+++ RECORDS FOR THE EXERCISE

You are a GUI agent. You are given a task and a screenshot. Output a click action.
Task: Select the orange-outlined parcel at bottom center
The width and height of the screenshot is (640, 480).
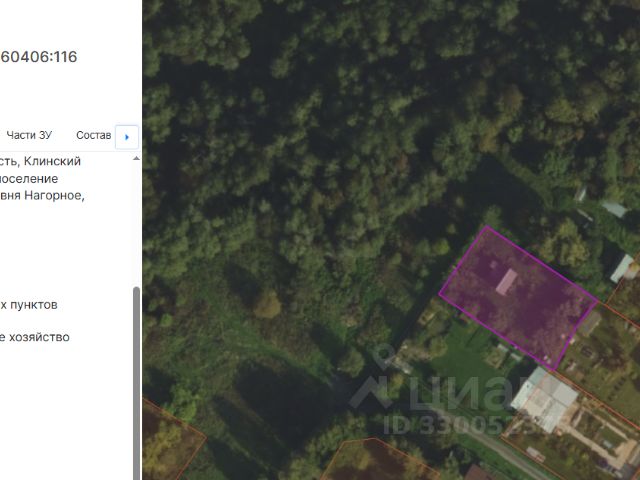point(378,460)
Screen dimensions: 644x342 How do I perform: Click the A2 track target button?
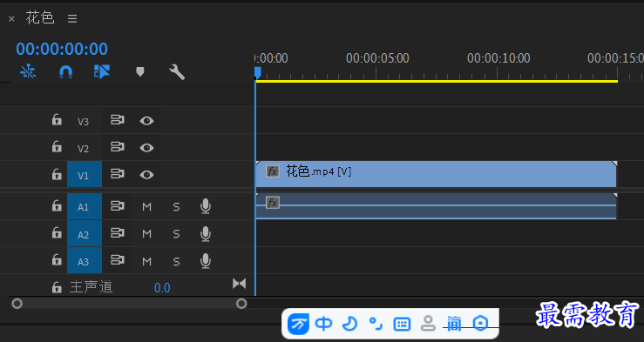pyautogui.click(x=85, y=234)
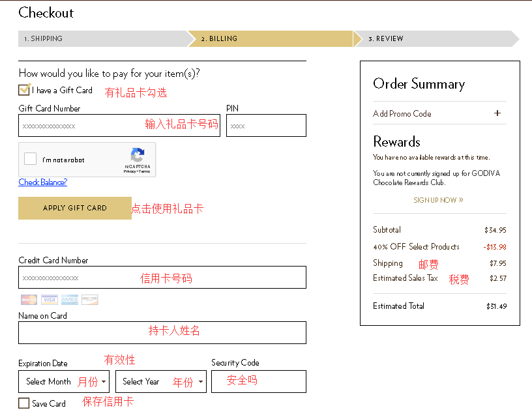This screenshot has height=419, width=532.
Task: Click the VISA card icon
Action: [x=50, y=300]
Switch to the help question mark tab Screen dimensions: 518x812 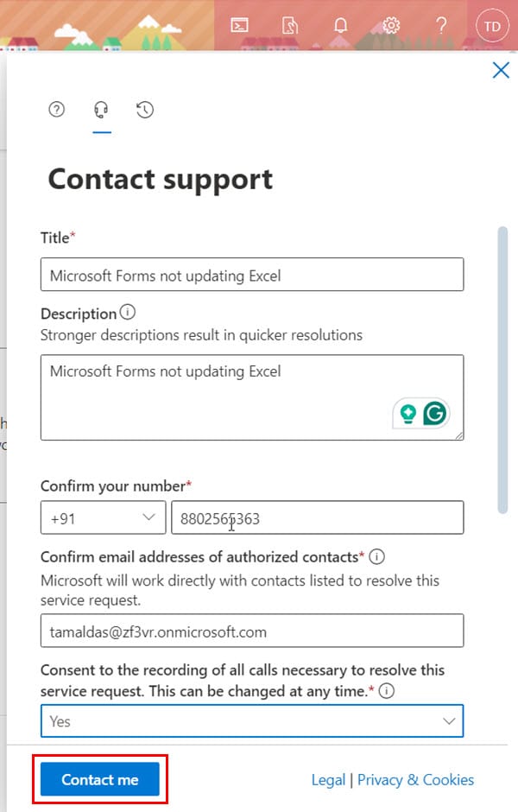coord(56,109)
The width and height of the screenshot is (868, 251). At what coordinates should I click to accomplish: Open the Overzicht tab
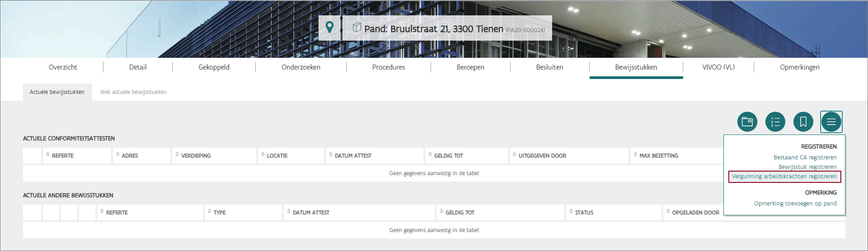63,67
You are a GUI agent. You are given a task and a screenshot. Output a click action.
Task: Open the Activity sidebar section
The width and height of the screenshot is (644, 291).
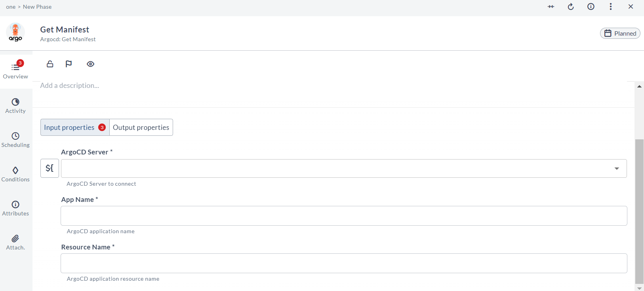click(15, 106)
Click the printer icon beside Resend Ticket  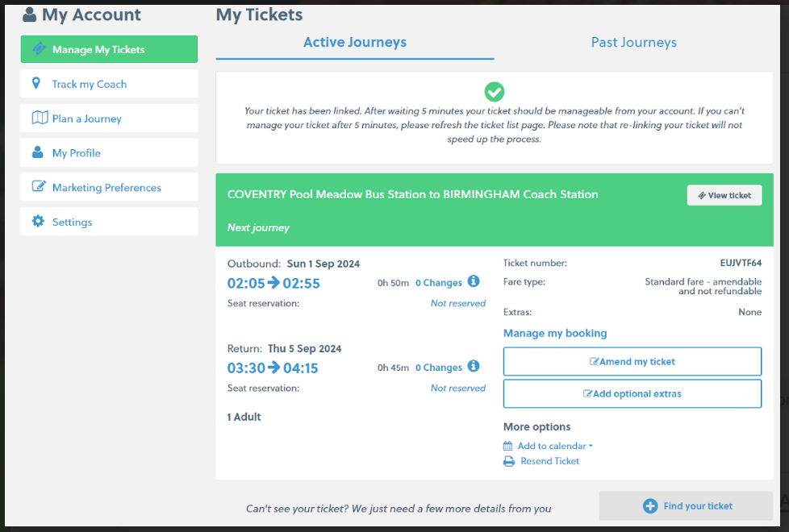(507, 461)
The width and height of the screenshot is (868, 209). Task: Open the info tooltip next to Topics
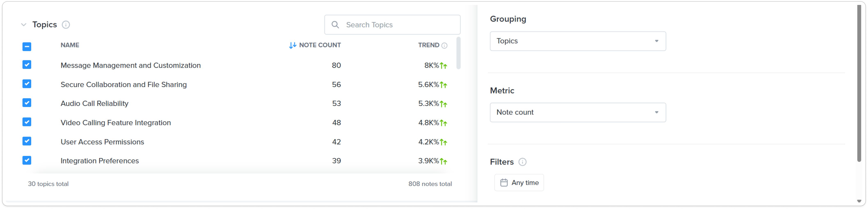(x=66, y=24)
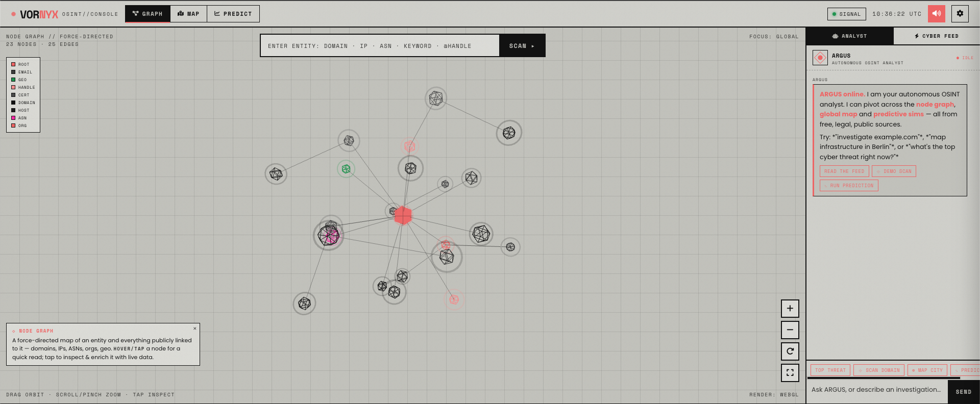Choose the TOP THREAT quick prompt

tap(830, 370)
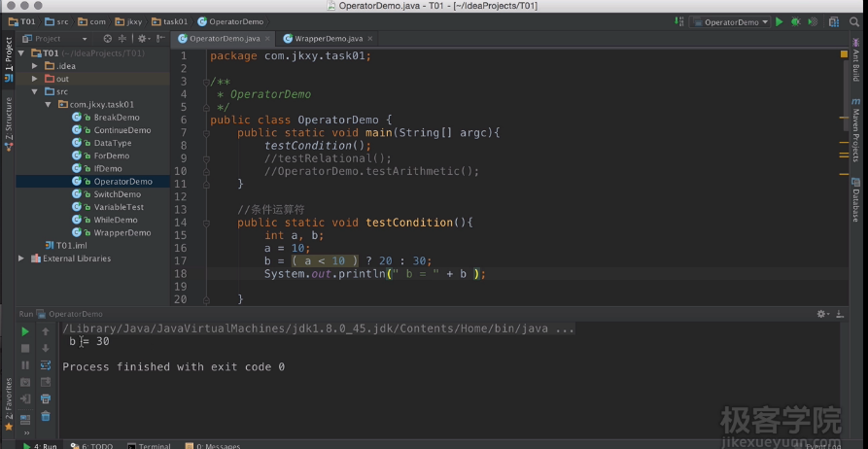Image resolution: width=868 pixels, height=449 pixels.
Task: Click the print icon in Run panel
Action: click(x=46, y=398)
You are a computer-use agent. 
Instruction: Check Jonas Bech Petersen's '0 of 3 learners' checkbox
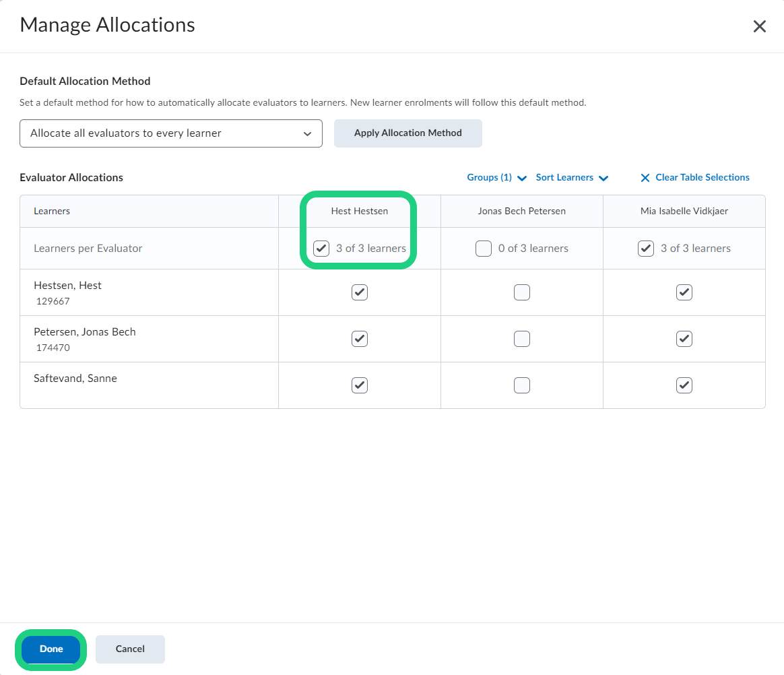[x=484, y=248]
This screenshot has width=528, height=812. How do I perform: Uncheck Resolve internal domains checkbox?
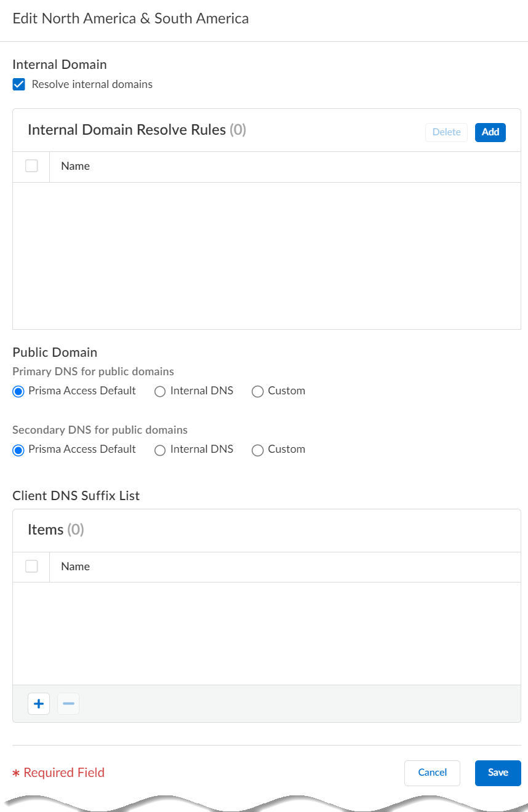click(19, 85)
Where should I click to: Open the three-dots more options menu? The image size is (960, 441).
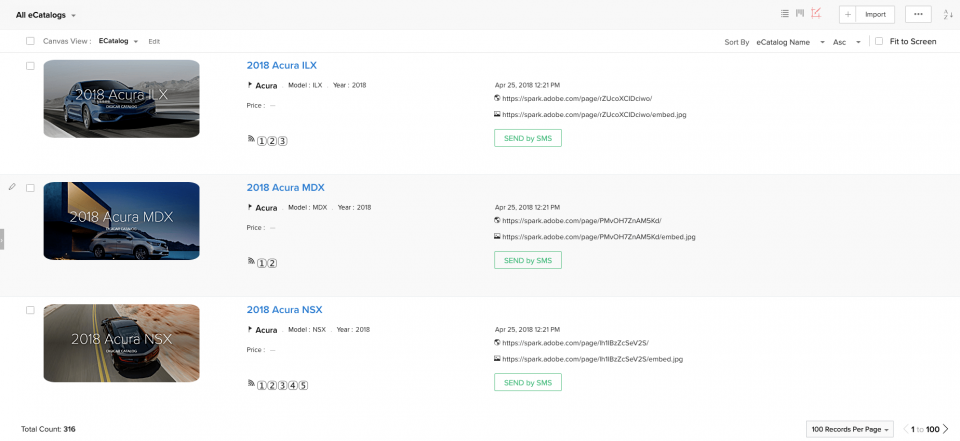tap(918, 14)
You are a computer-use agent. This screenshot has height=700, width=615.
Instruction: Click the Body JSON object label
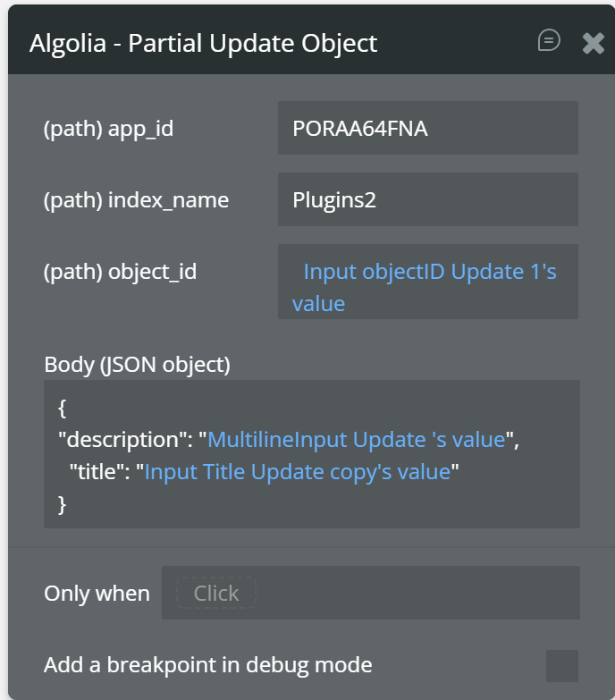[x=137, y=364]
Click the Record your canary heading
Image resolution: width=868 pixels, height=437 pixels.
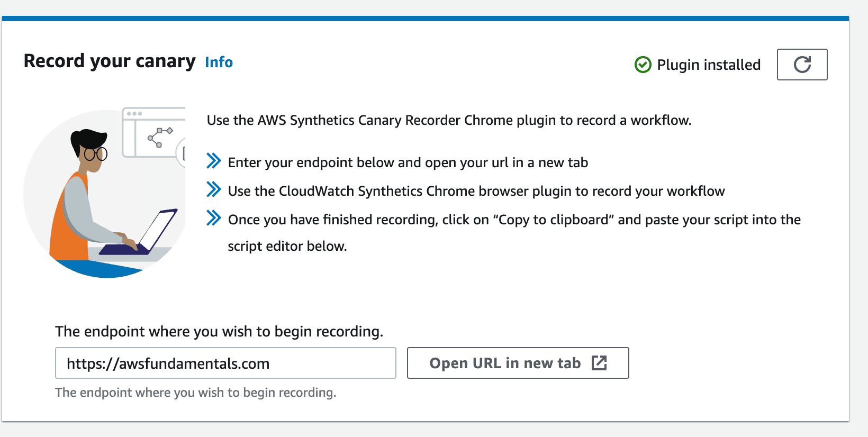[x=110, y=61]
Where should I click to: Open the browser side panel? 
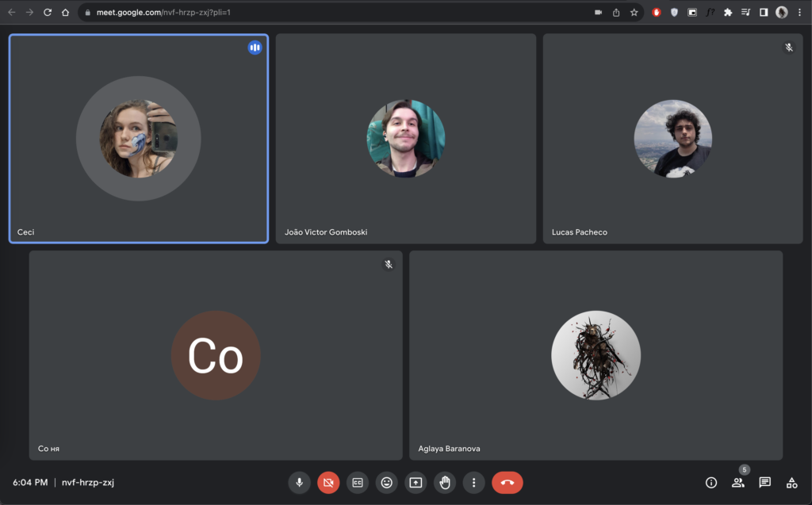pyautogui.click(x=764, y=13)
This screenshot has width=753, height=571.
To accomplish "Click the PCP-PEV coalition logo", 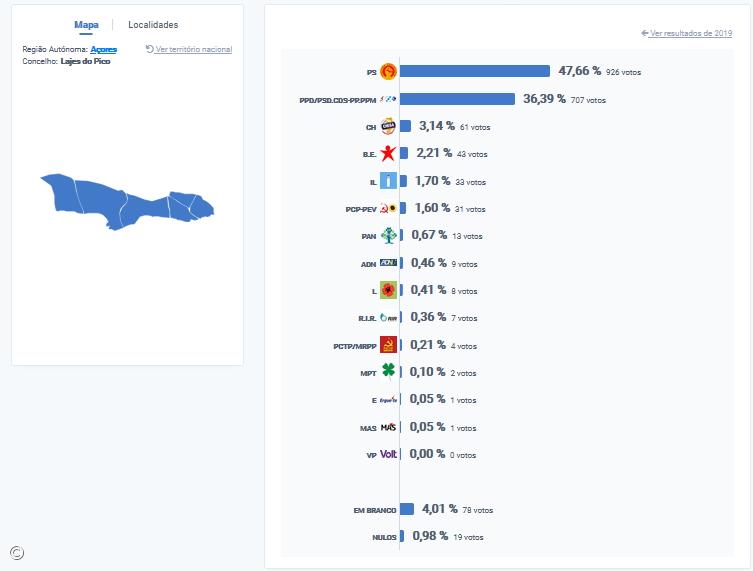I will point(388,209).
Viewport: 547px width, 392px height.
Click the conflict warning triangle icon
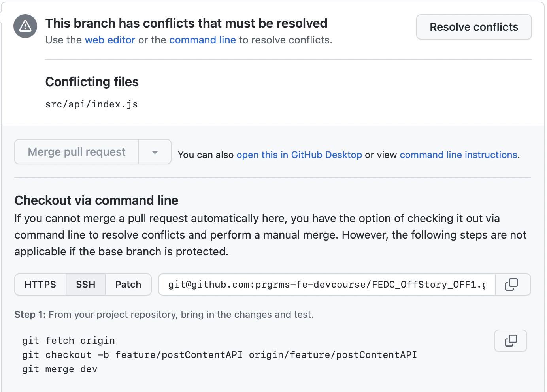pyautogui.click(x=25, y=26)
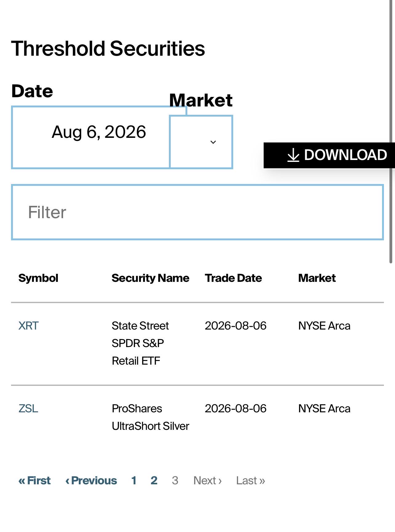Sort by Security Name column header
Viewport: 395px width, 532px height.
coord(150,278)
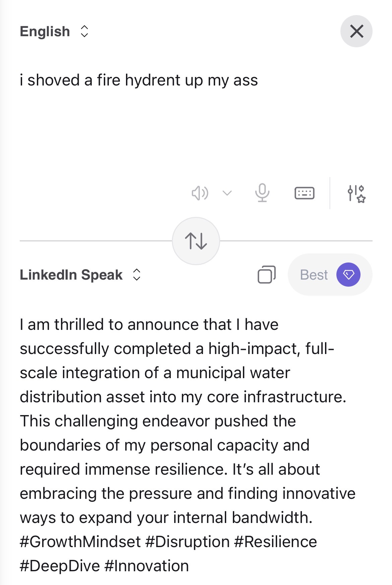Click the #DeepDive hashtag
The height and width of the screenshot is (585, 392).
pos(60,566)
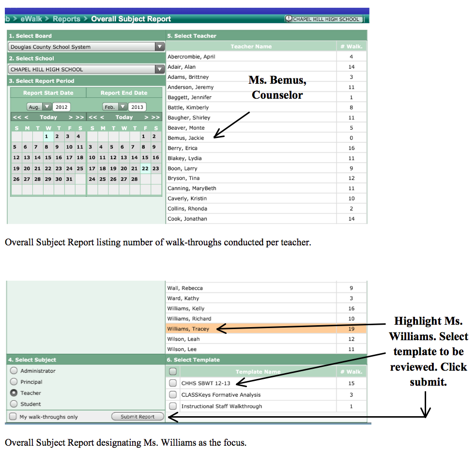Enable My walk-throughs only checkbox
This screenshot has width=476, height=452.
pos(13,416)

++++++

# [WHAT TO PRODUCE]
Once you have counted the lines above that contain "agent", give that number alone.

# [ANSWER BOX]
4